== Segment start ==

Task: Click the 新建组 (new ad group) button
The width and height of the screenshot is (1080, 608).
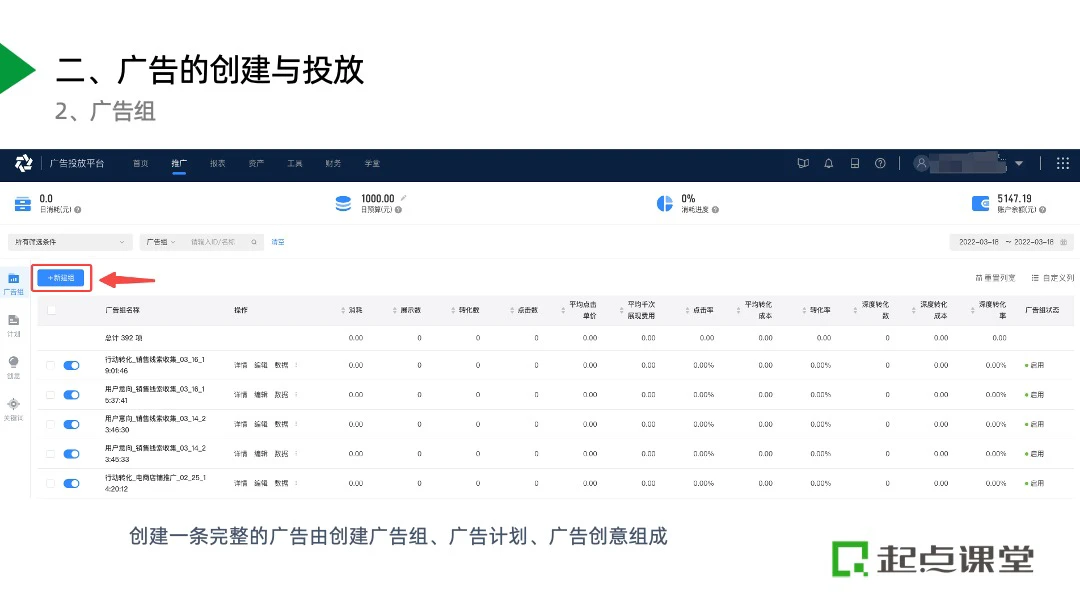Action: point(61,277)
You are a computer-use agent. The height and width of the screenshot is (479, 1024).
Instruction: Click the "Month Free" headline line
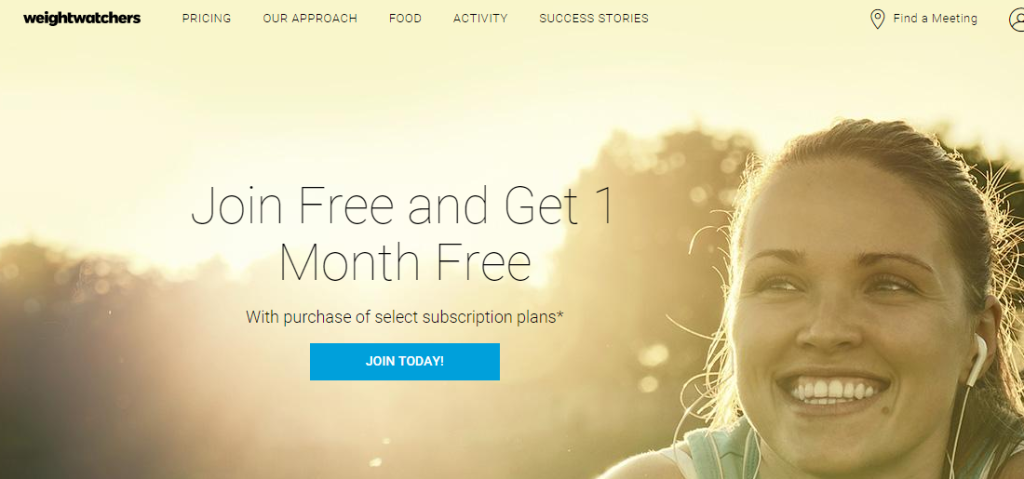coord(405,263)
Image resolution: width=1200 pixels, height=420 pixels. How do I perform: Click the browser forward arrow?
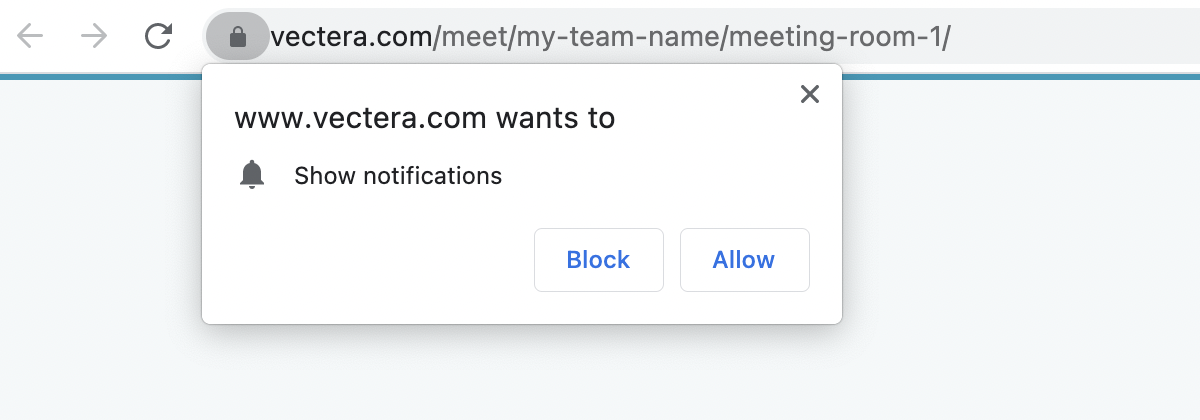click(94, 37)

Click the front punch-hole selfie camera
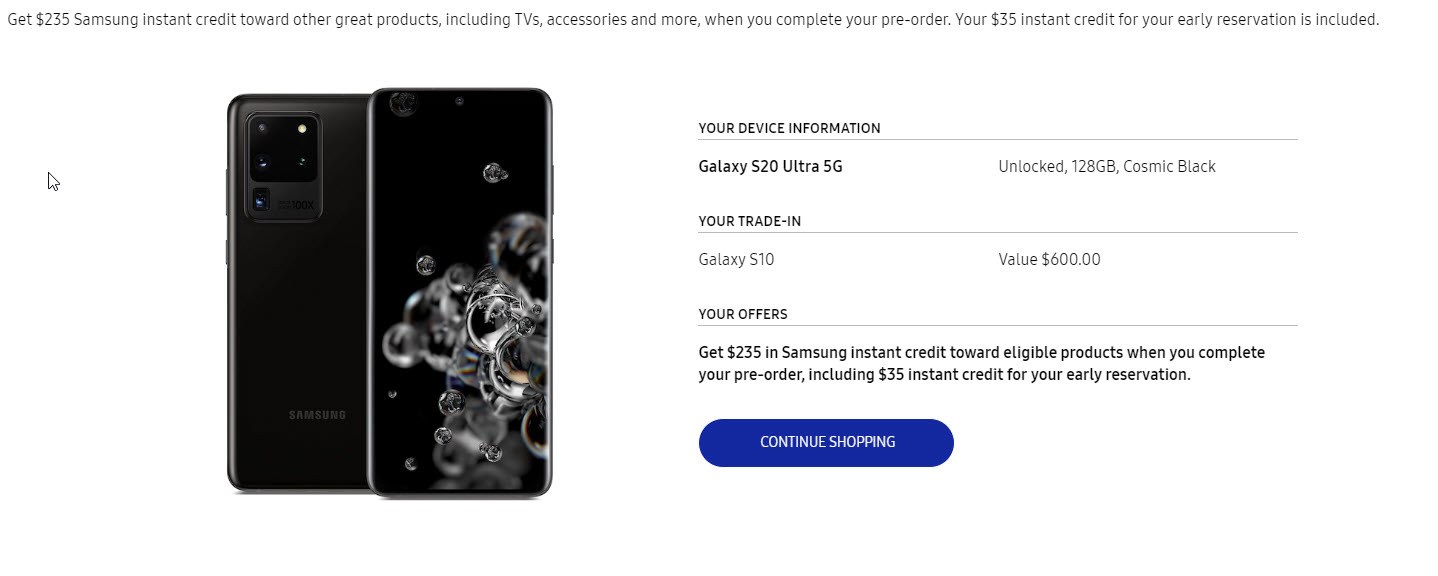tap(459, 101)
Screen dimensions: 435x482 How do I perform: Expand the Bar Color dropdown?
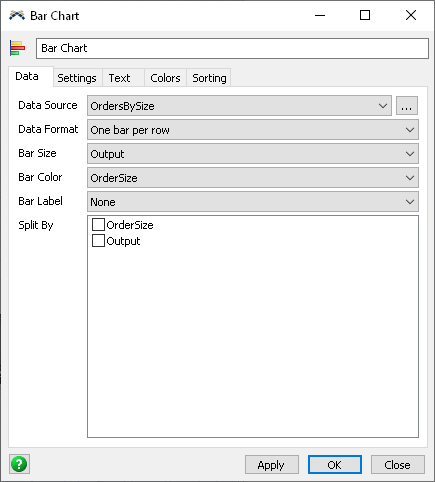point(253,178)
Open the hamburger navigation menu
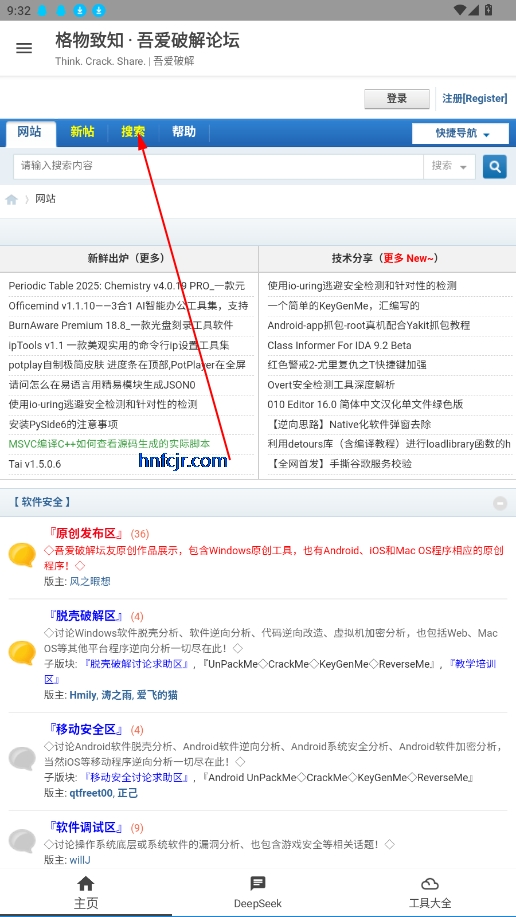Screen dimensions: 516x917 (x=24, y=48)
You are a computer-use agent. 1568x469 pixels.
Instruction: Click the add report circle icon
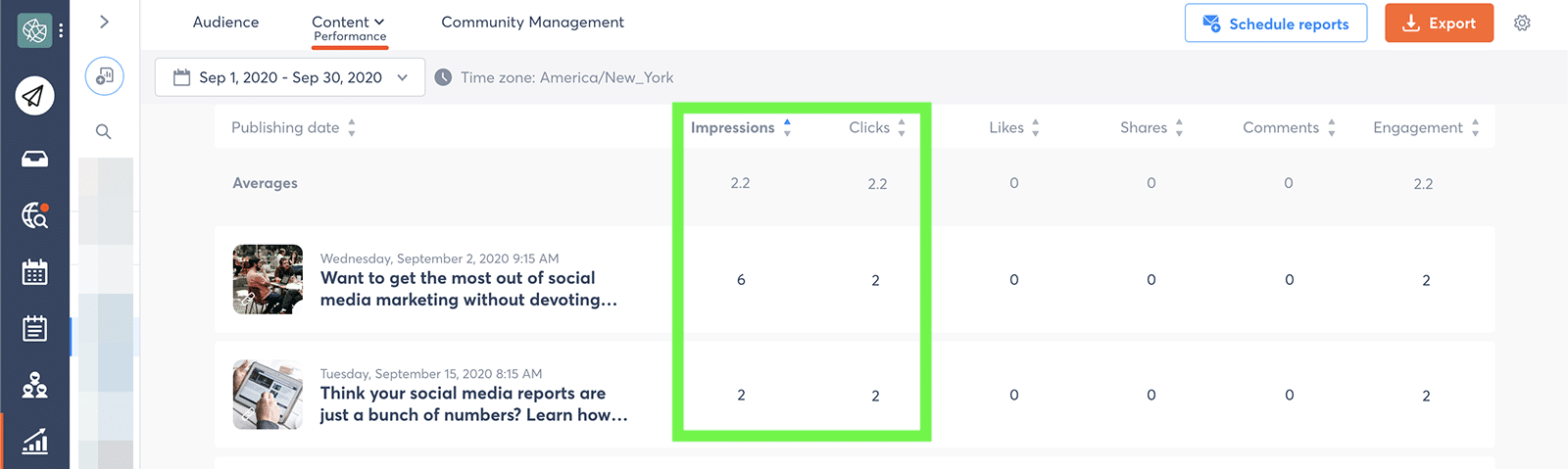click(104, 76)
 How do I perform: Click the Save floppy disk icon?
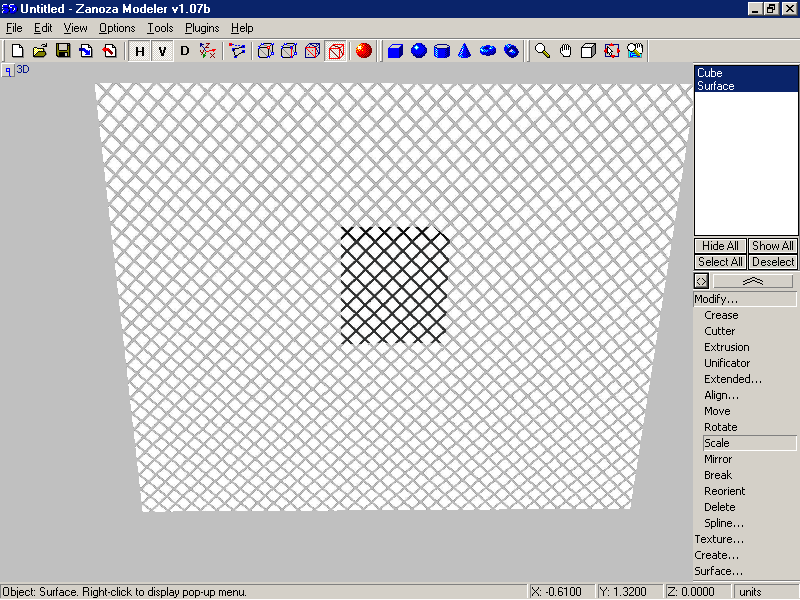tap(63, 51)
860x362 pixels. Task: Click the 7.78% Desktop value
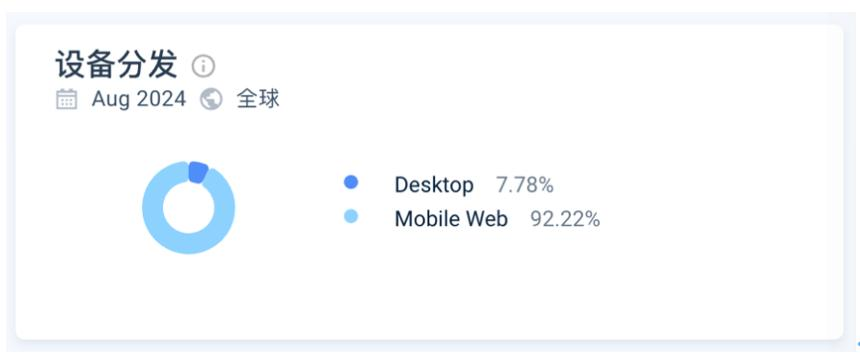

== Segment end ==

**Your instructions**
Exactly the lines from the one containing "The width and" to the end of the records above, both end lines included, are to be printed, and no pictures with them.

**Response to the task**
The width and height of the screenshot is (1080, 608).
Action: point(61,277)
You are a computer-use agent. The height and width of the screenshot is (479, 1024).
Instruction: Click the "Month Free" headline line
coord(405,263)
Image resolution: width=1200 pixels, height=420 pixels. How do I perform: Click the browser forward arrow?
click(94, 37)

Click the front punch-hole selfie camera
tap(459, 101)
Screen dimensions: 435x482 How do I perform: Expand the Bar Color dropdown?
point(253,178)
Open the hamburger navigation menu
Screen dimensions: 516x917 (x=24, y=48)
You are a computer-use agent. 1568x469 pixels.
Instruction: Click the add report circle icon
click(104, 76)
 How do I perform: Click the Save floppy disk icon?
tap(63, 51)
860x362 pixels. Task: Click the 7.78% Desktop value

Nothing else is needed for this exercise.